--- Start Records supplied ---
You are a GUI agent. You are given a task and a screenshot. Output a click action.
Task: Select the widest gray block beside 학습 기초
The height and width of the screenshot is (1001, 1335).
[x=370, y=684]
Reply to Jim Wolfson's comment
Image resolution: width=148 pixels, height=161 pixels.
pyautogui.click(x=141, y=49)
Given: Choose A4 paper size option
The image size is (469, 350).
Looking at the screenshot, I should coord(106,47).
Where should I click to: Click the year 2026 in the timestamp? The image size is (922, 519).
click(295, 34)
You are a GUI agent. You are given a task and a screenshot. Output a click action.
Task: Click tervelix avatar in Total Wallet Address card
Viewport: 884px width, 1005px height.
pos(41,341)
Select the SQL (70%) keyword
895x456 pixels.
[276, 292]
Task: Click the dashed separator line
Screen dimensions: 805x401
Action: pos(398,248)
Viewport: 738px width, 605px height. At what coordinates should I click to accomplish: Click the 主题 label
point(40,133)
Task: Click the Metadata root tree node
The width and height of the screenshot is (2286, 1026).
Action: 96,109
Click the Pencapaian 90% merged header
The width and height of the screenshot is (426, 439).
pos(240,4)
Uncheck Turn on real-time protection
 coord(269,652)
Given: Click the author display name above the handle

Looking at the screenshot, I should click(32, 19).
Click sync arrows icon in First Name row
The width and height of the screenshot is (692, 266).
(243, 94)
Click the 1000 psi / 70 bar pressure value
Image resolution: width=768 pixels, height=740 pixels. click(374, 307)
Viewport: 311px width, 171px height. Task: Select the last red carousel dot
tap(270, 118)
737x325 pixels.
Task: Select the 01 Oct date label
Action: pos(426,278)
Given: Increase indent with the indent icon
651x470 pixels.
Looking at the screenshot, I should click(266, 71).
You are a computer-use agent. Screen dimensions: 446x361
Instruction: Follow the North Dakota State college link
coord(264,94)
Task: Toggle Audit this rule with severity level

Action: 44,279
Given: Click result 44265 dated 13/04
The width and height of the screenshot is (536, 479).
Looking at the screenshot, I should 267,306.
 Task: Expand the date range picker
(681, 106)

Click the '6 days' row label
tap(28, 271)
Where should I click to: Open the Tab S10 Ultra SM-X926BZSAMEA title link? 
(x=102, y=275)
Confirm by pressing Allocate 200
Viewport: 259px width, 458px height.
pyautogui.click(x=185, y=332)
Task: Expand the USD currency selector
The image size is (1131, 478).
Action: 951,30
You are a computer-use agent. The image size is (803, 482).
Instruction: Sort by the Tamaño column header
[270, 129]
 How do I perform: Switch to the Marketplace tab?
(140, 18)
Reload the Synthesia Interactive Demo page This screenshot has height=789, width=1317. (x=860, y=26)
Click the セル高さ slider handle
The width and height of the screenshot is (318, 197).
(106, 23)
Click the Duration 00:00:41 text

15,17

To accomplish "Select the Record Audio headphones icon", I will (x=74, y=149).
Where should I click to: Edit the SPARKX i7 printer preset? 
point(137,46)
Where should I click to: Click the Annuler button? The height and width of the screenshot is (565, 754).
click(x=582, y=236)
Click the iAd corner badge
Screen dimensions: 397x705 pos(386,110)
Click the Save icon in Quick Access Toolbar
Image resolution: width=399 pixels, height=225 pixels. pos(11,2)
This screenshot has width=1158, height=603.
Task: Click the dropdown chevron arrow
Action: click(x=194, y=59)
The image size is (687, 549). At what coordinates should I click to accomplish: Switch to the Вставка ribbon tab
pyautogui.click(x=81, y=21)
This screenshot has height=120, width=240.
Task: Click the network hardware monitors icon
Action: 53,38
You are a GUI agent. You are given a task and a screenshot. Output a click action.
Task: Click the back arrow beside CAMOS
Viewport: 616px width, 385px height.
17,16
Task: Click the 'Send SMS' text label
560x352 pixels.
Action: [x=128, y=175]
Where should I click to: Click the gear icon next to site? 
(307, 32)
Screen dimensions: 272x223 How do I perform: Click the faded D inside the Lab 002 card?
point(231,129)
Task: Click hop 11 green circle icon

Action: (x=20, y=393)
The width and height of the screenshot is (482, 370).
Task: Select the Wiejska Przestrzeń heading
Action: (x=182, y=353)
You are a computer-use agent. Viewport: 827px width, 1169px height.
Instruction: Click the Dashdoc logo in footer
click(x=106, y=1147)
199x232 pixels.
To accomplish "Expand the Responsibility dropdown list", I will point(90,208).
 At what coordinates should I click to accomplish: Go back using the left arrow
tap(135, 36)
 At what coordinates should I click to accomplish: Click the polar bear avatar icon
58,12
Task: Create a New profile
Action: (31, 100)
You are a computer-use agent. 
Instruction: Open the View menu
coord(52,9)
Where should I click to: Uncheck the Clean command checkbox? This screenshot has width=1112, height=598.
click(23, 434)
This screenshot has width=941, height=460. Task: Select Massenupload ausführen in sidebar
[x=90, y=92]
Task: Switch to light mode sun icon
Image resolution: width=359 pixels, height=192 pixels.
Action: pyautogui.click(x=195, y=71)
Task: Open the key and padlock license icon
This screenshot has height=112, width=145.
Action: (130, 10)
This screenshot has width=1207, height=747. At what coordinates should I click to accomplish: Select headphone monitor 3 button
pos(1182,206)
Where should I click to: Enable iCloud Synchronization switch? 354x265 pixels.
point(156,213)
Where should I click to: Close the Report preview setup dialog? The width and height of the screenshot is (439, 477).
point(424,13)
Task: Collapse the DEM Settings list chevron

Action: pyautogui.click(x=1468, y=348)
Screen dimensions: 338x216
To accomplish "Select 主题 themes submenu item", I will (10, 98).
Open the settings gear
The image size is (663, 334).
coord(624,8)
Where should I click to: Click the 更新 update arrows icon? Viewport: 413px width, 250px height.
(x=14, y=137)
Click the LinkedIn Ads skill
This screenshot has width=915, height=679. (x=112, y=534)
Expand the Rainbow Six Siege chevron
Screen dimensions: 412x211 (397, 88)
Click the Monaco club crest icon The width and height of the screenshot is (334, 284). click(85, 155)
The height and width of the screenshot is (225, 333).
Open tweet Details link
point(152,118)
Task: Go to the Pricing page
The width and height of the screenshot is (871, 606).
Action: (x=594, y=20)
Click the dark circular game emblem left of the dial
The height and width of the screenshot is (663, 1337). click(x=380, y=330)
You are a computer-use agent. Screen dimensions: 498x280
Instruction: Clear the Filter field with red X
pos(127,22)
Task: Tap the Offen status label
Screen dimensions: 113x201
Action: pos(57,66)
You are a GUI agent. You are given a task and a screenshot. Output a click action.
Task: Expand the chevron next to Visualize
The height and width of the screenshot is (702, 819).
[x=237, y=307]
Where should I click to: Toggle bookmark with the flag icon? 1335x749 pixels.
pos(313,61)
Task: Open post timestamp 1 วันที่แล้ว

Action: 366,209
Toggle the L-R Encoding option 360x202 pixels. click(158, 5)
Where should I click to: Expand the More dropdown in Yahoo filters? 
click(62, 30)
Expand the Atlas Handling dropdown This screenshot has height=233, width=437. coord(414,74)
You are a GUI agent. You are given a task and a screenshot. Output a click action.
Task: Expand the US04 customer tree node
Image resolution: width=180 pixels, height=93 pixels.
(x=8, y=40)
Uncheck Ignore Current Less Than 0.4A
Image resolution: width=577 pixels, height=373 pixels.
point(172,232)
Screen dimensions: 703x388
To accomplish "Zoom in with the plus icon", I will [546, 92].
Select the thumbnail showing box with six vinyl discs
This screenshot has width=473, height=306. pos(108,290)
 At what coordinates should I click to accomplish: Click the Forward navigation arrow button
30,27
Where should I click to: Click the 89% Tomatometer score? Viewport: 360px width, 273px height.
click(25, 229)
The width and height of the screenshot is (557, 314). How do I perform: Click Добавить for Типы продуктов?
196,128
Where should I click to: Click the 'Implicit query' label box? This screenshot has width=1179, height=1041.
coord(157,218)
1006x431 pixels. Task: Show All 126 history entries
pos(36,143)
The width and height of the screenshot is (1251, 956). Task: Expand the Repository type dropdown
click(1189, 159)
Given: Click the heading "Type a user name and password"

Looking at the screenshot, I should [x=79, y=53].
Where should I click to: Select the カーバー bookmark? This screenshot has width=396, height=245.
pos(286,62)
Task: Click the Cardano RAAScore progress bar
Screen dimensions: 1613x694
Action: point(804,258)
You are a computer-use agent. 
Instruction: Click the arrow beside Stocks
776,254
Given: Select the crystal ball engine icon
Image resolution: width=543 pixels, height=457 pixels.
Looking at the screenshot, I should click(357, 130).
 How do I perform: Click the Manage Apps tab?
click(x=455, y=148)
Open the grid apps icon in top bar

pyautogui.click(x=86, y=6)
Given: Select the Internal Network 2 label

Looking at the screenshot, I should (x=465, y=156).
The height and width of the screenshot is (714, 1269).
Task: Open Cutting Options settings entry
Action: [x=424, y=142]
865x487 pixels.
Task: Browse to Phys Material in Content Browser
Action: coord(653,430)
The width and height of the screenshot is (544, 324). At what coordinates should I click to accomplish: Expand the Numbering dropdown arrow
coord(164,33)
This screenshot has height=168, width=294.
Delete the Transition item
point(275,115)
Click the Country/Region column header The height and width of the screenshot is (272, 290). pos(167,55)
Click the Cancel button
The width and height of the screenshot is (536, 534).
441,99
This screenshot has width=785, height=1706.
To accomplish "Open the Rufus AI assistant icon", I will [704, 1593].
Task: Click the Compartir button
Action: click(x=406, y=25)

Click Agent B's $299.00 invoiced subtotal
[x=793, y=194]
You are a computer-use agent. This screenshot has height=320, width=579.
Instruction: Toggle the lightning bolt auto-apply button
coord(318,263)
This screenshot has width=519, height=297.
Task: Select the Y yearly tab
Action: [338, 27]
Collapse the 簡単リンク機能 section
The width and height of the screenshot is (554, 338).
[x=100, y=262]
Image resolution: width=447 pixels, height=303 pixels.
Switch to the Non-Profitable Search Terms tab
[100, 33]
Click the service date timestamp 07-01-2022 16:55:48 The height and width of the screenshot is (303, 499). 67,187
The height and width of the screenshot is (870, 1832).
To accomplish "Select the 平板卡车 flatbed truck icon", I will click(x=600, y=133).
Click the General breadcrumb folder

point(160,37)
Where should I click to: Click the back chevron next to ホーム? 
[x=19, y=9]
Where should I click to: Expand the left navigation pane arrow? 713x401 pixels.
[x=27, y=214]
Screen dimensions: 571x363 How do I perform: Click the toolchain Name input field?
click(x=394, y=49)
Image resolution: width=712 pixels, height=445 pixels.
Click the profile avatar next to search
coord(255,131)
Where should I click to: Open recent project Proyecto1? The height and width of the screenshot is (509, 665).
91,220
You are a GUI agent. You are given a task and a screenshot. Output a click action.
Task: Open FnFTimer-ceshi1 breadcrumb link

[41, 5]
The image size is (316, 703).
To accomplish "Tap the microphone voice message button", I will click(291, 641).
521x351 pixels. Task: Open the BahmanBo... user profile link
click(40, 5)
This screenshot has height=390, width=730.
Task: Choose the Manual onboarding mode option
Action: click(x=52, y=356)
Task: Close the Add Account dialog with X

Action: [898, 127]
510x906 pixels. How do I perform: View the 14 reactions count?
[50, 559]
--- End Records supplied ---
● **The request**
Please reproduce the lines of the records above verbatim, beginning at the line that contains "Where should I click to: Toggle" and stopping after the line that contains "click(62, 30)".

● **Finished exercise**
Where should I click to: Toggle bookmark with the flag icon? 1335x749 pixels.
pos(313,61)
Task: Open post timestamp 1 วันที่แล้ว

Action: 366,209
Toggle the L-R Encoding option 360x202 pixels. click(158, 5)
Where should I click to: Expand the More dropdown in Yahoo filters? 
click(62, 30)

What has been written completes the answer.